EXERCISE GOAL. Please rewrite everything from the first of these lines down to the line containing "pyautogui.click(x=12, y=21)", swapping "Payment History" for "Billing History" and changing nothing else. Leave the pictures out of your answer.

STORED ROWS.
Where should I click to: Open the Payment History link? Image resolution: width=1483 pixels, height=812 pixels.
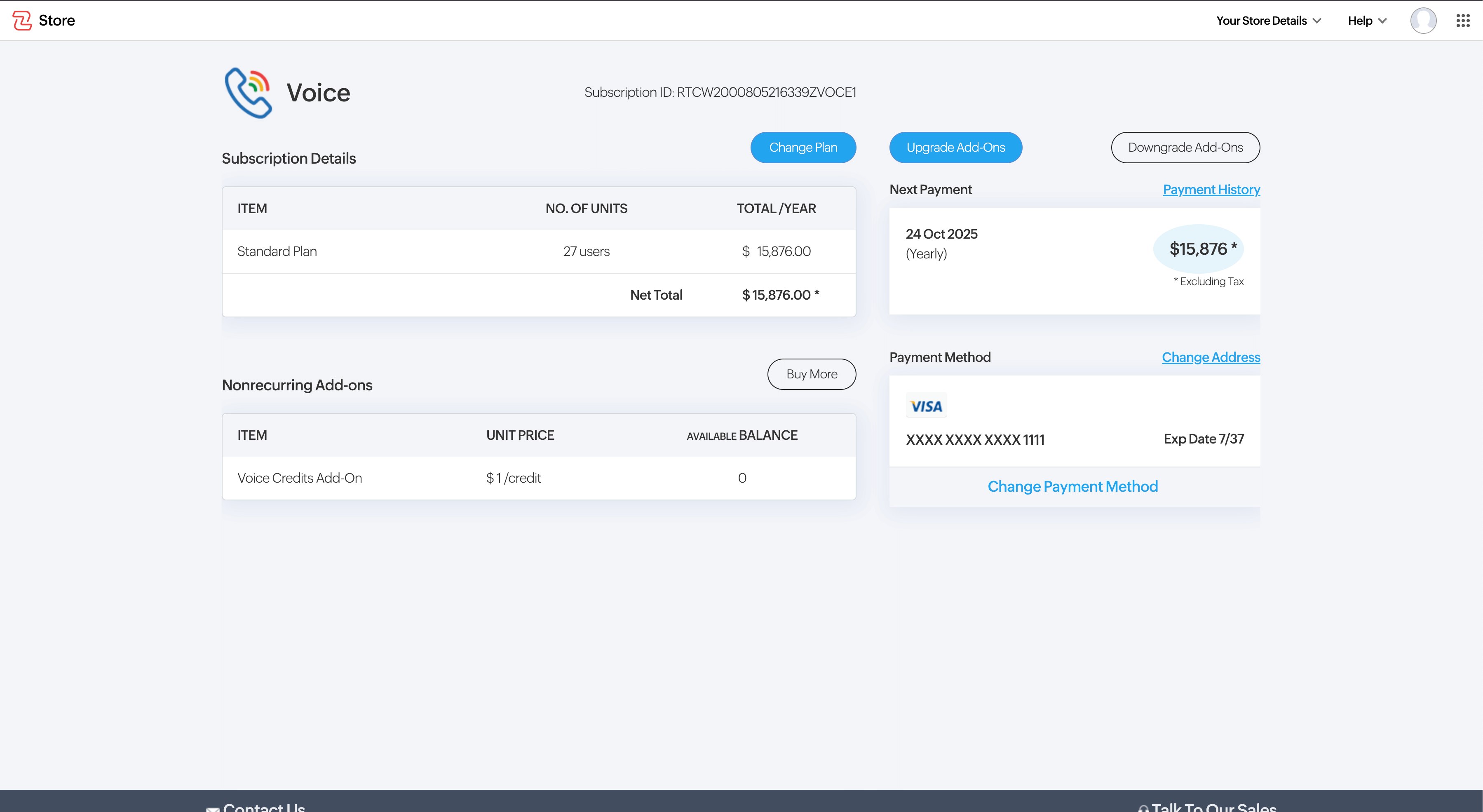pyautogui.click(x=1211, y=190)
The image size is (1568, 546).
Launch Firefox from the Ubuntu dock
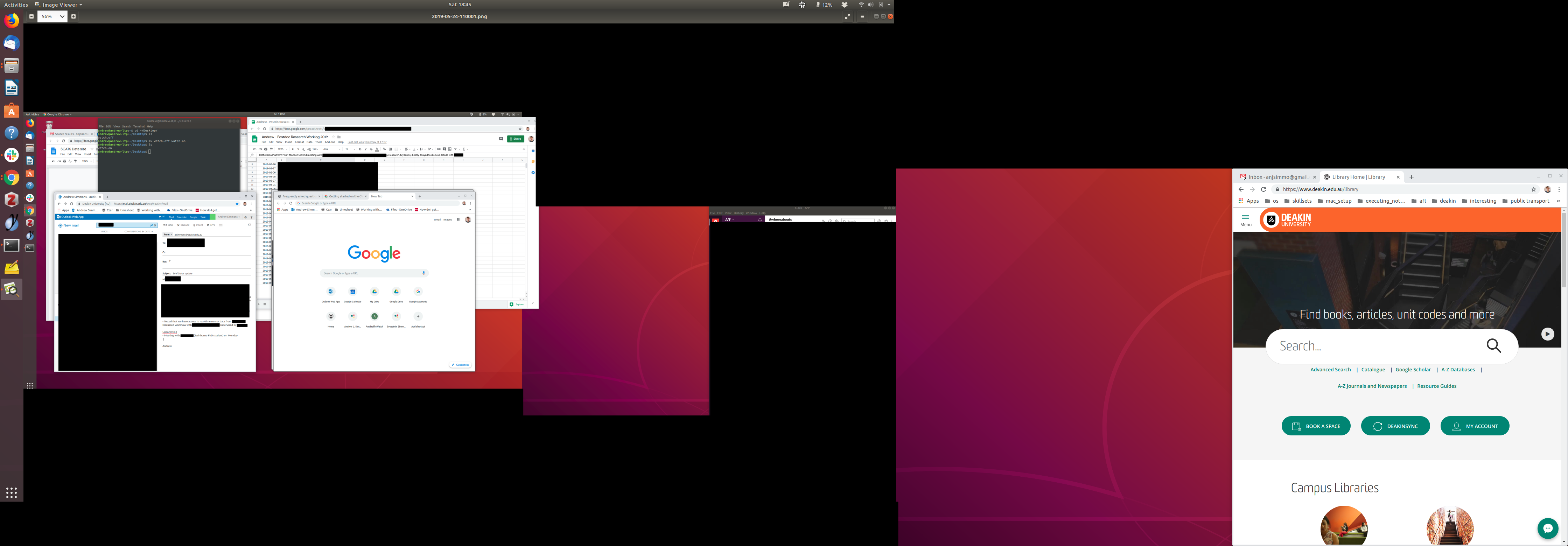pyautogui.click(x=12, y=21)
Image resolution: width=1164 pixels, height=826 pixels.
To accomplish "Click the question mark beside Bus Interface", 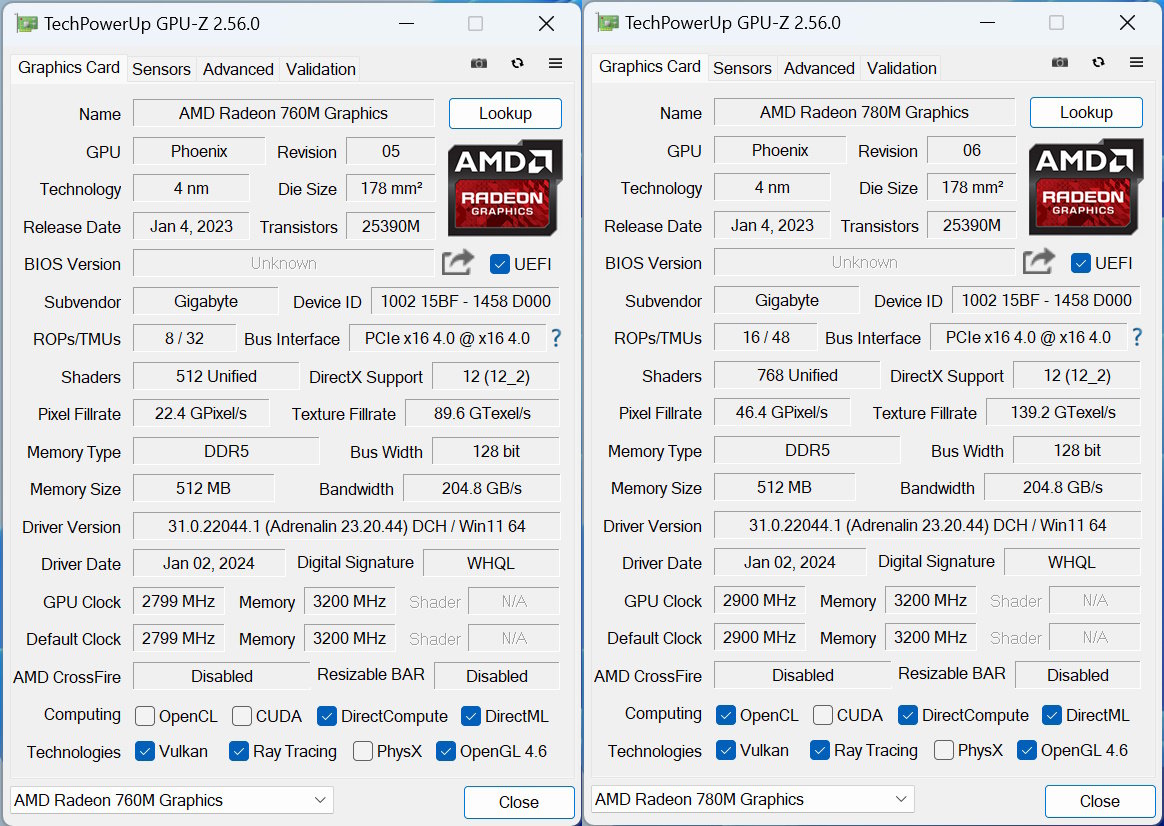I will (x=556, y=339).
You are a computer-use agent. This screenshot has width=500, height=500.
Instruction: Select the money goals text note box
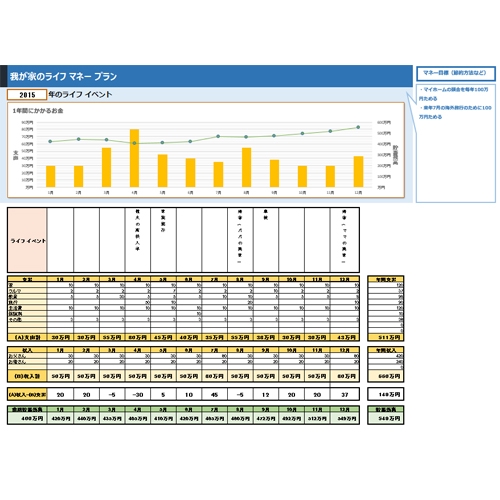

RESPONSE TO THIS EXERCISE.
Where should I click to: Open the Billing History link? Image resolution: width=1483 pixels, height=812 pixels.
pyautogui.click(x=1211, y=190)
The image size is (1568, 546).
Launch Firefox from the Ubuntu dock
pyautogui.click(x=12, y=21)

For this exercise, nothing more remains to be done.